TASK: Though the records contain pictures, copy none of them; repeat exactly the lines from the one with "The width and" to the end.

** RECORDS TO PROCESS follows **

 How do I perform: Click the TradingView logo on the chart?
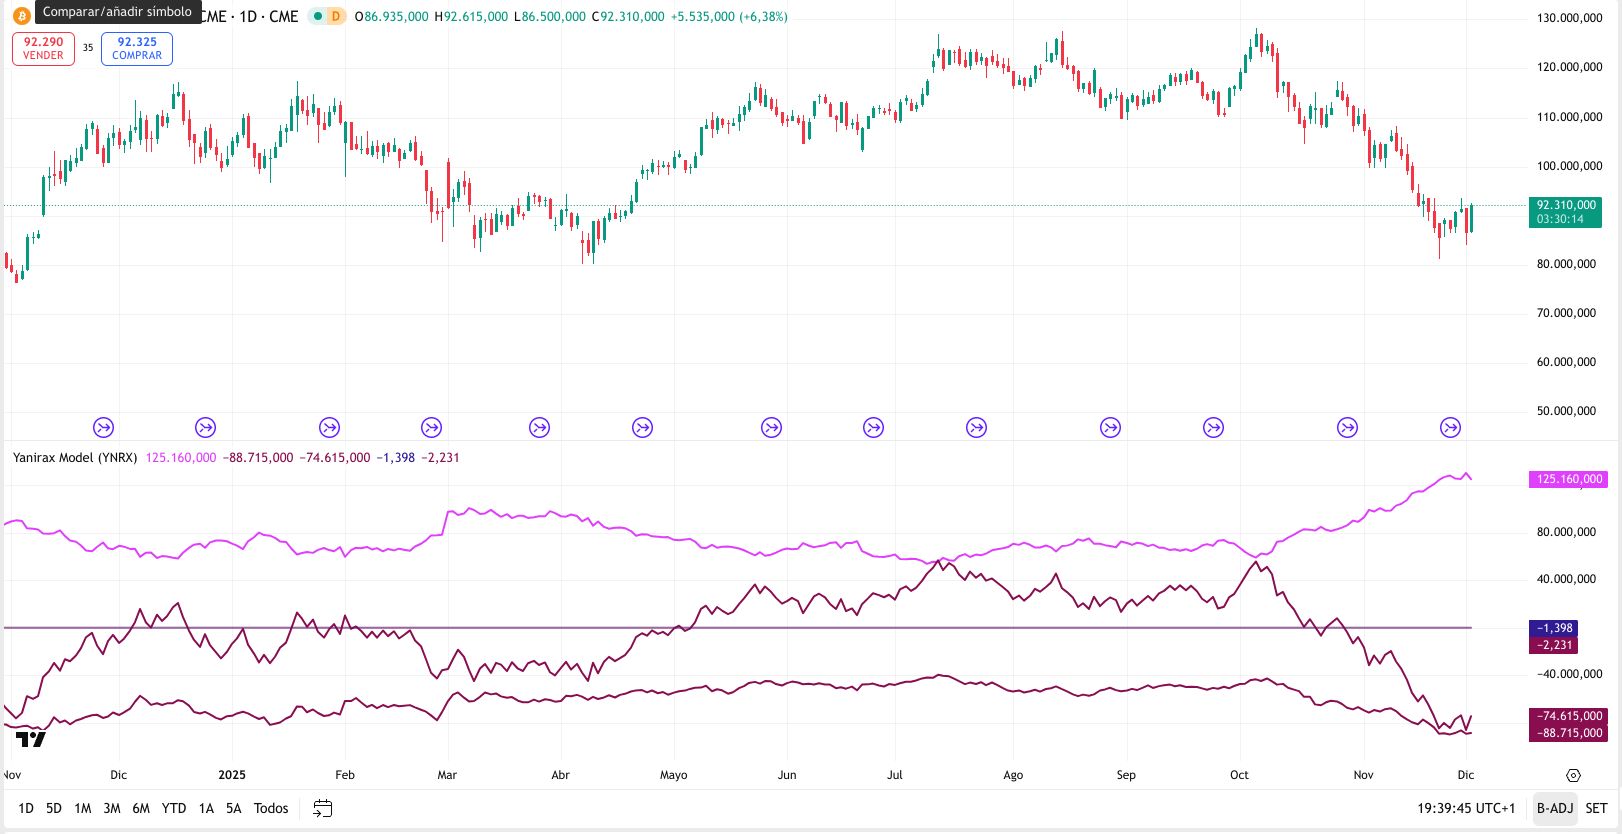(31, 739)
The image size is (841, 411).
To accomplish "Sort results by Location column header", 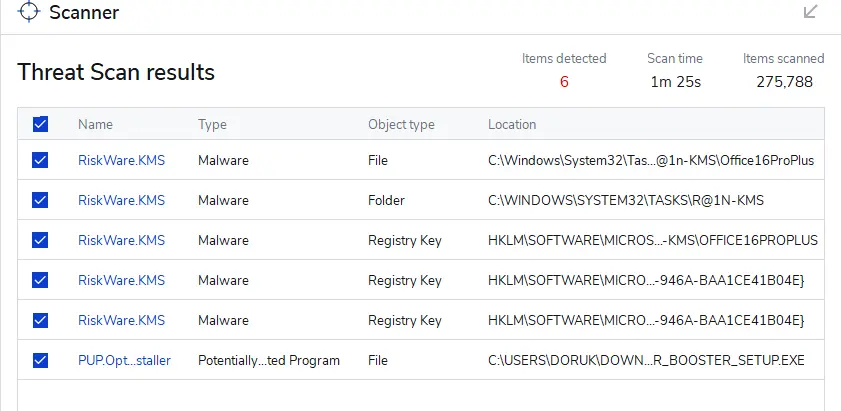I will 512,124.
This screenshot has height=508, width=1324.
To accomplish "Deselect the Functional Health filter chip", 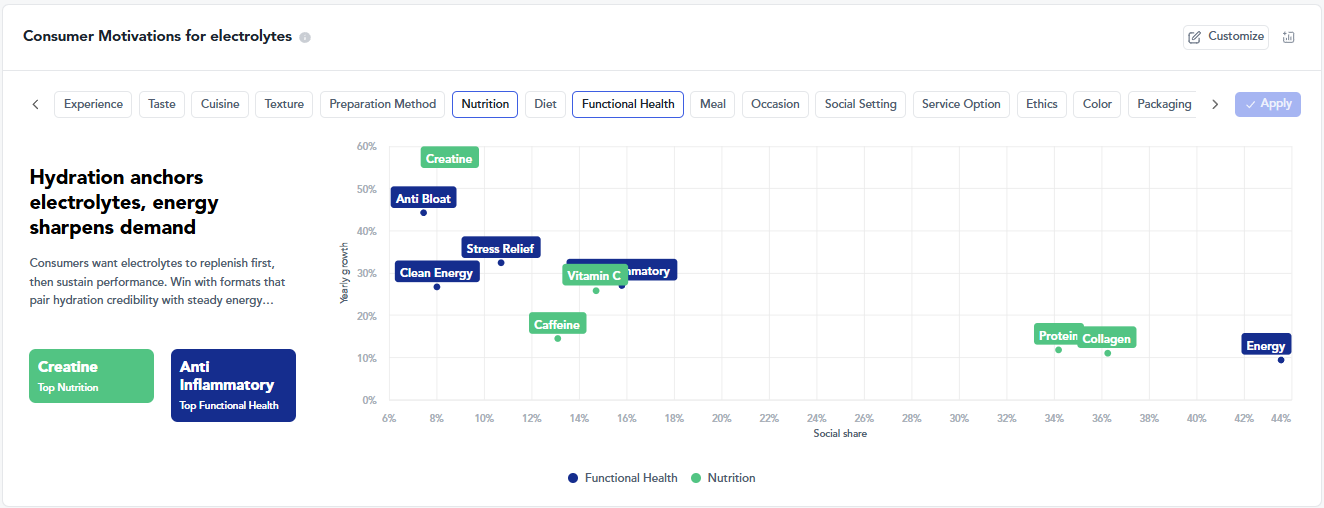I will point(628,104).
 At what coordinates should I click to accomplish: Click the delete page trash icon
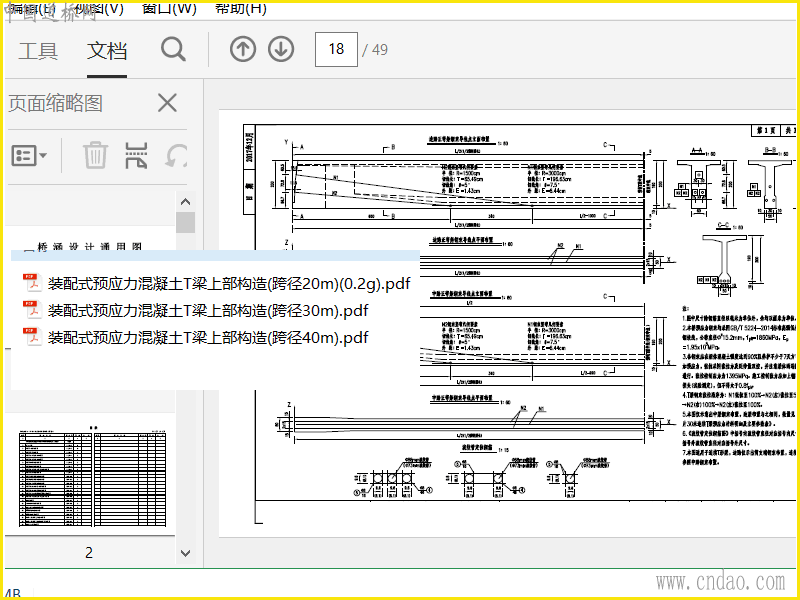(x=95, y=155)
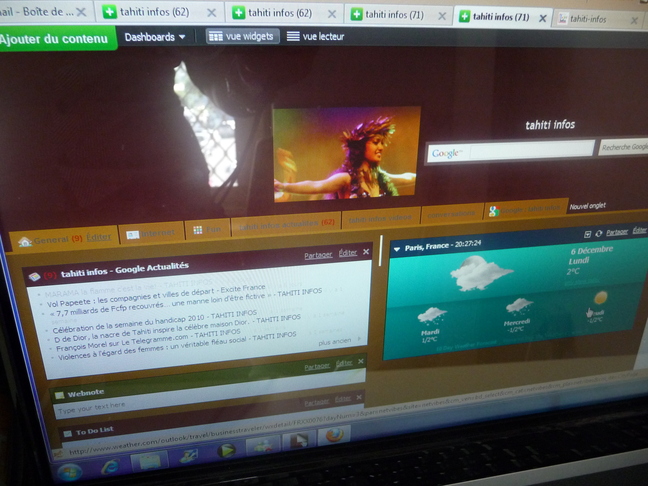This screenshot has height=486, width=648.
Task: Select the General dashboard tab
Action: click(50, 240)
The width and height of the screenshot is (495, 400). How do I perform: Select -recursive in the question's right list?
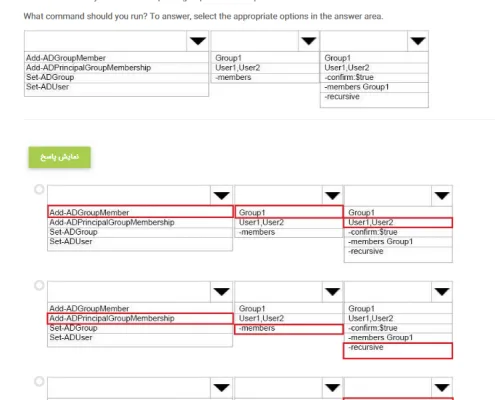pos(342,97)
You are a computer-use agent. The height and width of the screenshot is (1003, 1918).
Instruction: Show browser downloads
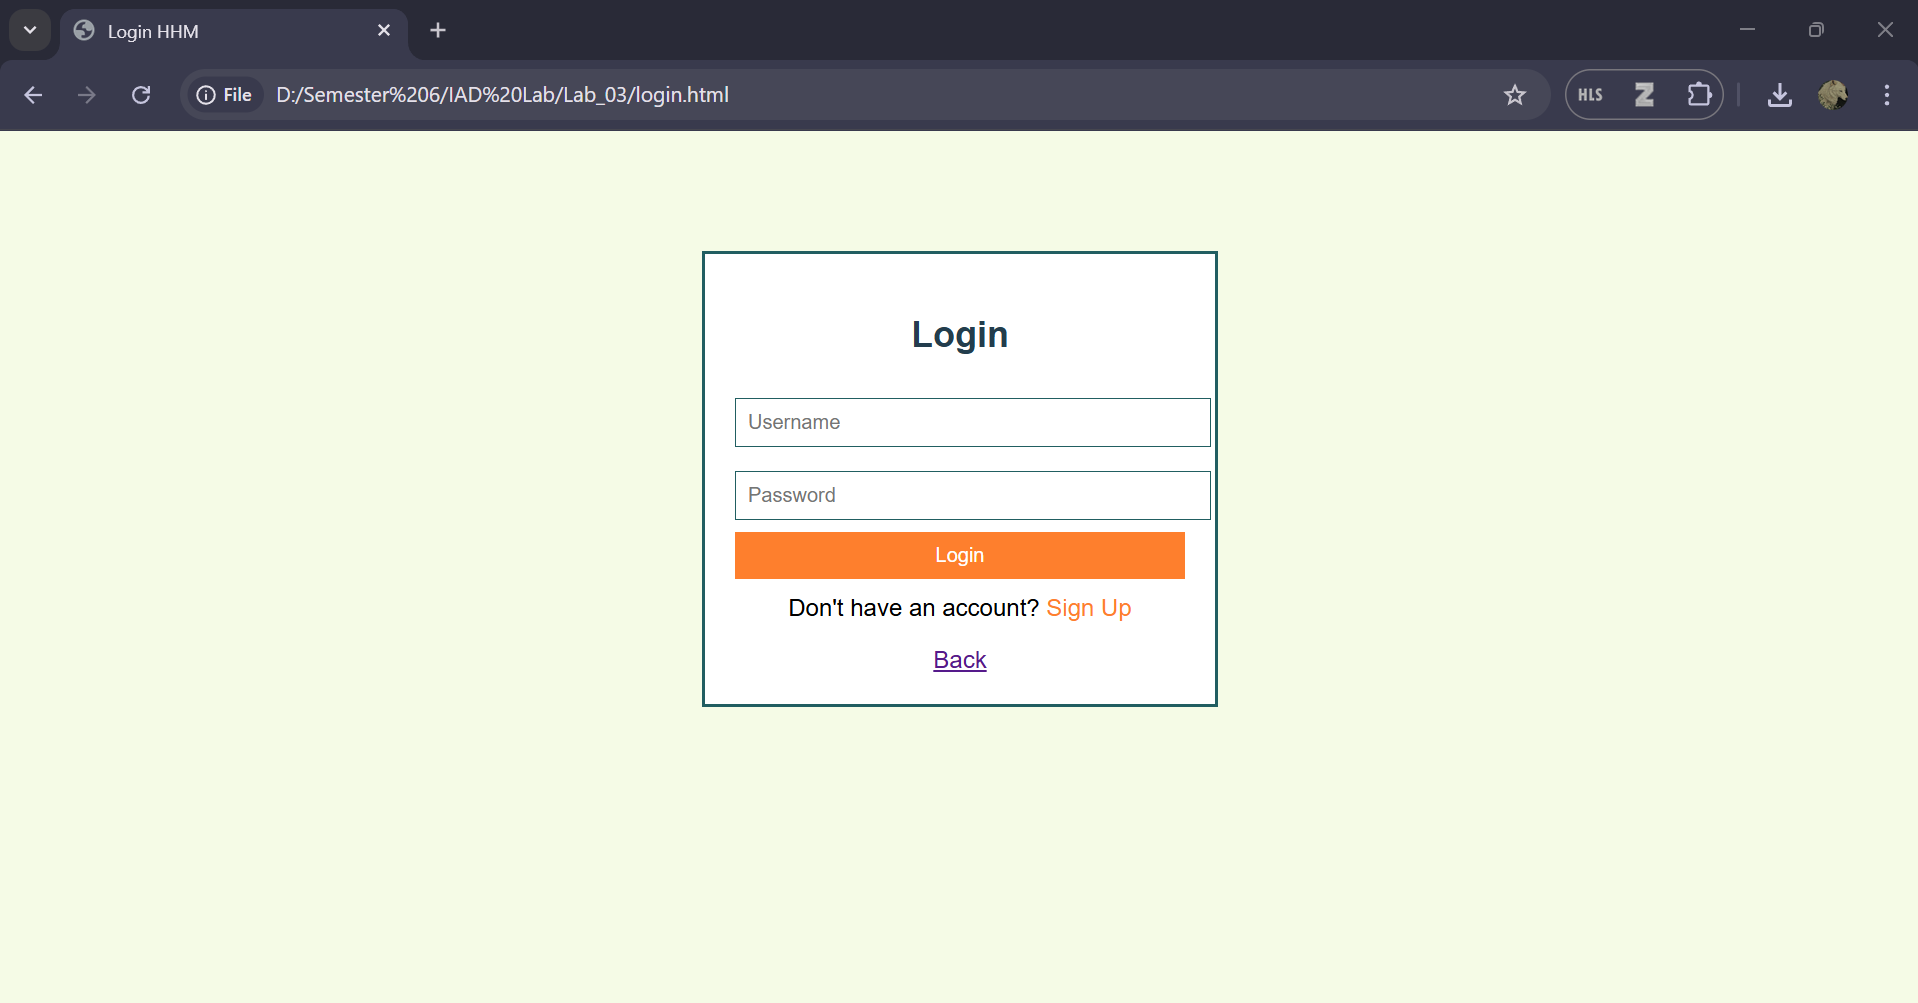(1779, 95)
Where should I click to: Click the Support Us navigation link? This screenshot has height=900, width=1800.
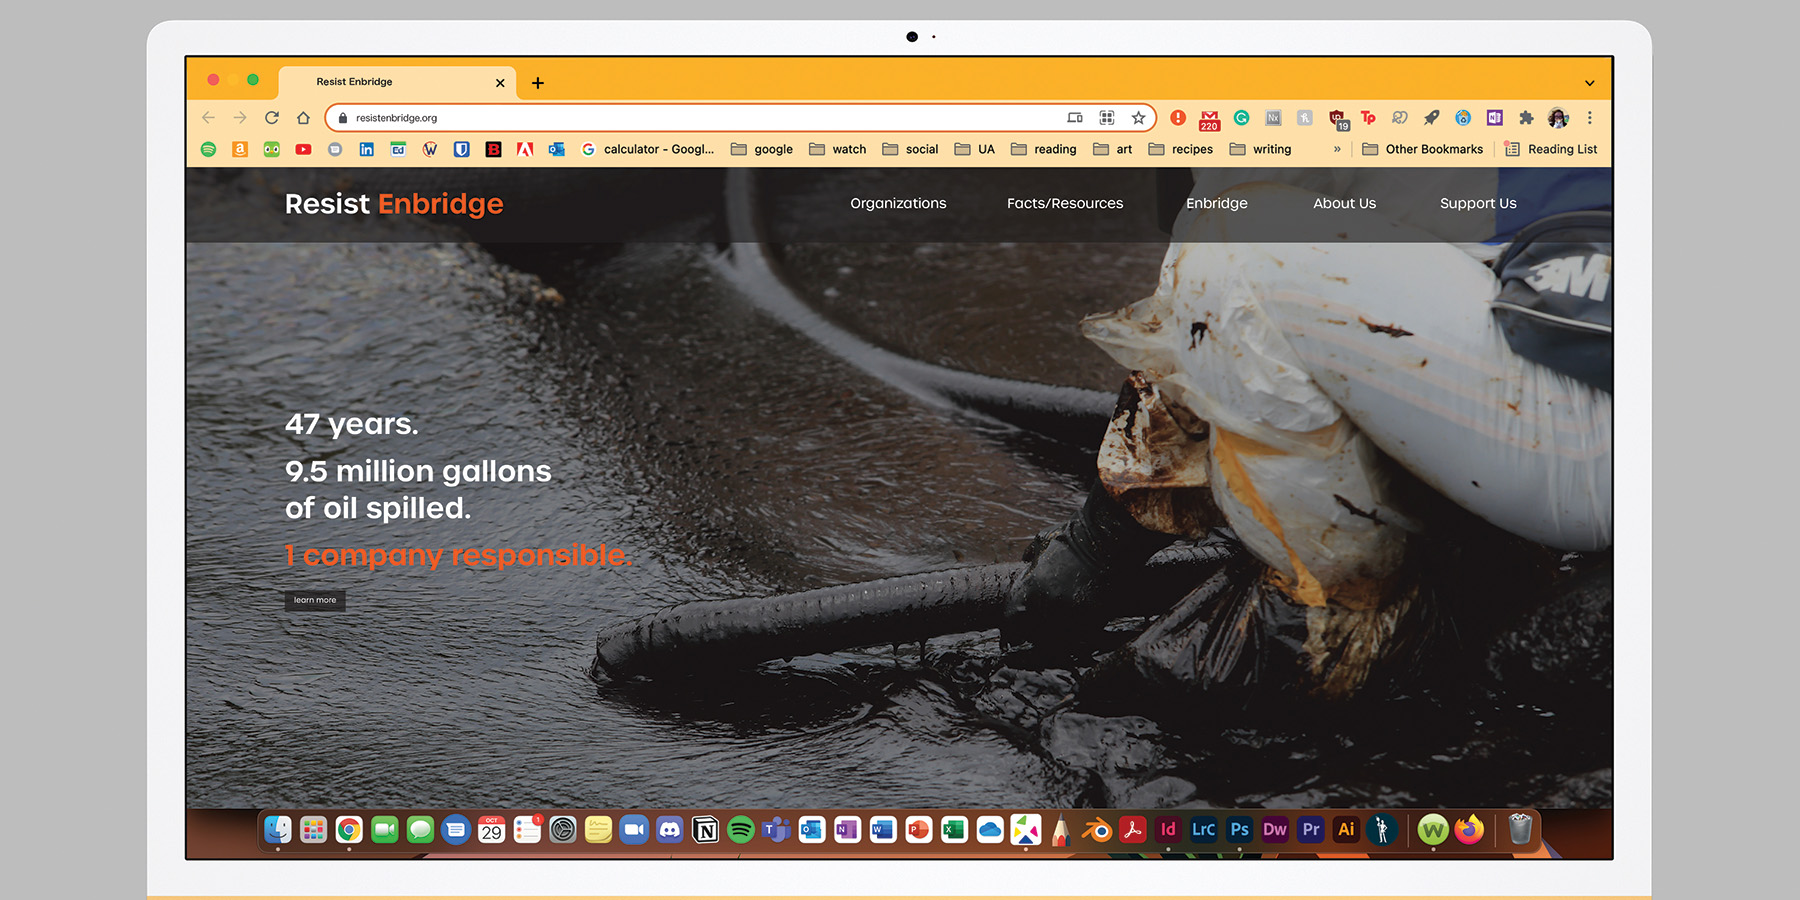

** End of RECORDS TO PROCESS **

YOUR SOLUTION:
The width and height of the screenshot is (495, 400). How do I perform: Select -recursive in the question's right list?
pos(342,97)
You are a computer-use agent. The height and width of the screenshot is (1003, 1918).
Instruction: Show browser downloads
(1779, 95)
Where should I click to: Click the Support Us navigation link? This screenshot has height=900, width=1800.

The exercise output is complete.